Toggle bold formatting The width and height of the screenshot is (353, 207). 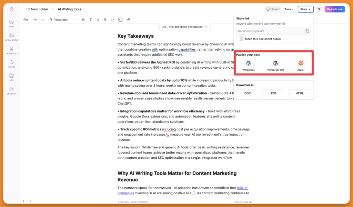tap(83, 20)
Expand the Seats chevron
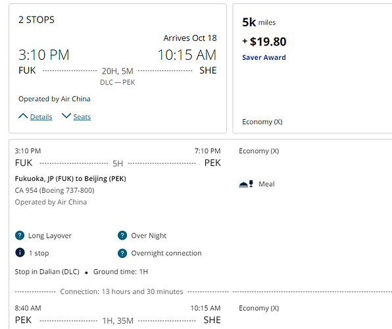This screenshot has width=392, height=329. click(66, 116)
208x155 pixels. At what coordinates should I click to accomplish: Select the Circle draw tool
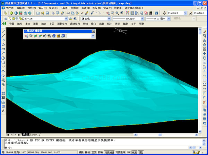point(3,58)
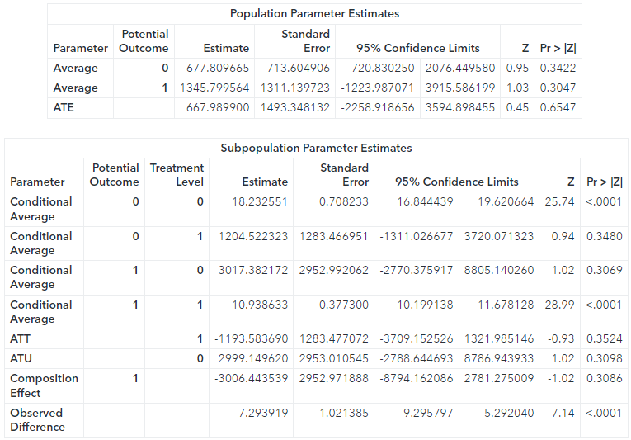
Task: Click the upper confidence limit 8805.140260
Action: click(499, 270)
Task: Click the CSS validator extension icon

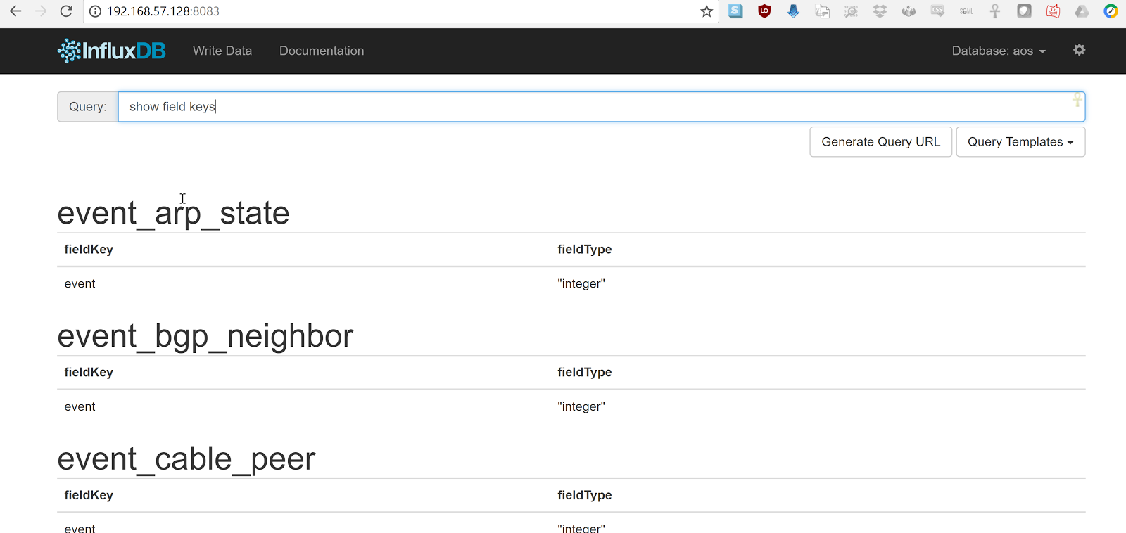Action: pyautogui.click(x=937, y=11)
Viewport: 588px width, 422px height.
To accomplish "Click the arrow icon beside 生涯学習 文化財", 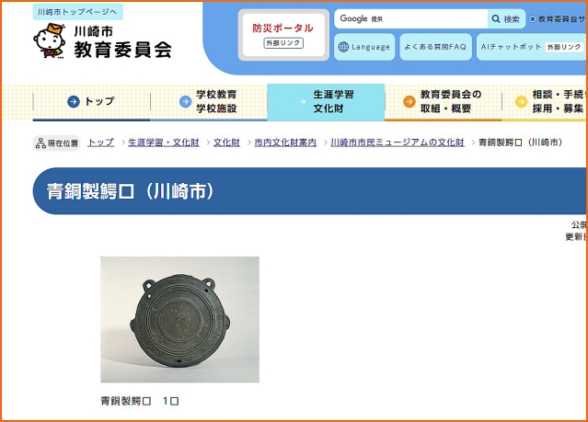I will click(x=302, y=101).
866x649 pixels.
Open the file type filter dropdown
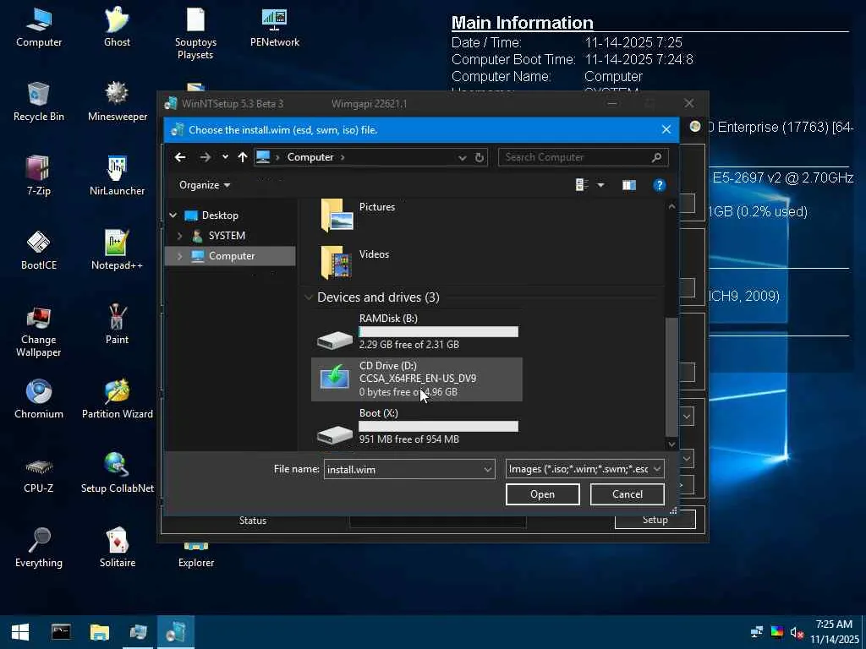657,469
= = = = = = =
### INSTRUCTIONS TO FOLLOW
Copy the lines of the records, beginning where the line containing "866x649 pixels." appears and continuing through the final line, exactly and with no pictures.

### SOLUTION
866x649 pixels.
Open the file type filter dropdown
657,469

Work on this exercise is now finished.